Saved entries:
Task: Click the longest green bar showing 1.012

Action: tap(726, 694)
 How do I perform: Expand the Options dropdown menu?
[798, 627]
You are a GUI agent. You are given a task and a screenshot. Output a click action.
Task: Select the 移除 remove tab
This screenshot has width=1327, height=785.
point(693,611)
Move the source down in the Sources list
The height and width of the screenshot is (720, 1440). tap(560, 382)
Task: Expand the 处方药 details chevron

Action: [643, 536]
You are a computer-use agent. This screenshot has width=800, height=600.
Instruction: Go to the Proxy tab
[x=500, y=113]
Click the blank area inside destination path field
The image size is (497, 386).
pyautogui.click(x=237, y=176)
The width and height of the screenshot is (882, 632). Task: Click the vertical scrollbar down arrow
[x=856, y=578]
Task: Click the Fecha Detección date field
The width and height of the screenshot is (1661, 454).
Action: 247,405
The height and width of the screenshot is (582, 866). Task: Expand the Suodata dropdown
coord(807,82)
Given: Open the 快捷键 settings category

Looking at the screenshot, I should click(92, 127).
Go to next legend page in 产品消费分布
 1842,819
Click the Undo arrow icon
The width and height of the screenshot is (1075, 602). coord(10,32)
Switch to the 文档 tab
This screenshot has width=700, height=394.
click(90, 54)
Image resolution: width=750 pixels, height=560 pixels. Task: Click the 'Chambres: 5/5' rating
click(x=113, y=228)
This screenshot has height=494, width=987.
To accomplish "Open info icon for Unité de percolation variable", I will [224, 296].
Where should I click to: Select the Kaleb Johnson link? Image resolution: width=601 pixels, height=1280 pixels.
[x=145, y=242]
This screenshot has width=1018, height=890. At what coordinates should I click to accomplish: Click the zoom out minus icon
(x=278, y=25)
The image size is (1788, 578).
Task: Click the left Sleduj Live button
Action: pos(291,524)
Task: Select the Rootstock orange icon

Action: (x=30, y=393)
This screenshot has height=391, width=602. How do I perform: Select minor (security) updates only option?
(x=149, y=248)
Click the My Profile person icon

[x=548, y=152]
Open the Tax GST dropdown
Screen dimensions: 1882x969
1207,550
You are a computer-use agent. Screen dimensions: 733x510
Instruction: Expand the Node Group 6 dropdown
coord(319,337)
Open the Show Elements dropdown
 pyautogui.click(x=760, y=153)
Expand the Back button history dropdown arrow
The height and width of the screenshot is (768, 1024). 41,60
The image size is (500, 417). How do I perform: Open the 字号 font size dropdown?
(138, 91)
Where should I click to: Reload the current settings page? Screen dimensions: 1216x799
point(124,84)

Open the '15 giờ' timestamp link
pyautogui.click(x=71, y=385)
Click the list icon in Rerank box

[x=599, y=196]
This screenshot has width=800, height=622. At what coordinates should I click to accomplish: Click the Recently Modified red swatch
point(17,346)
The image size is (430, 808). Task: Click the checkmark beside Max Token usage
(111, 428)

Instructions for the task:
Where in the records does the word "computer" appear? Copy each line that holds it.

Solved problem:
You are a computer-use agent. This screenshot has width=800, height=600.
You are a computer-use agent. Screen dimensions: 733x510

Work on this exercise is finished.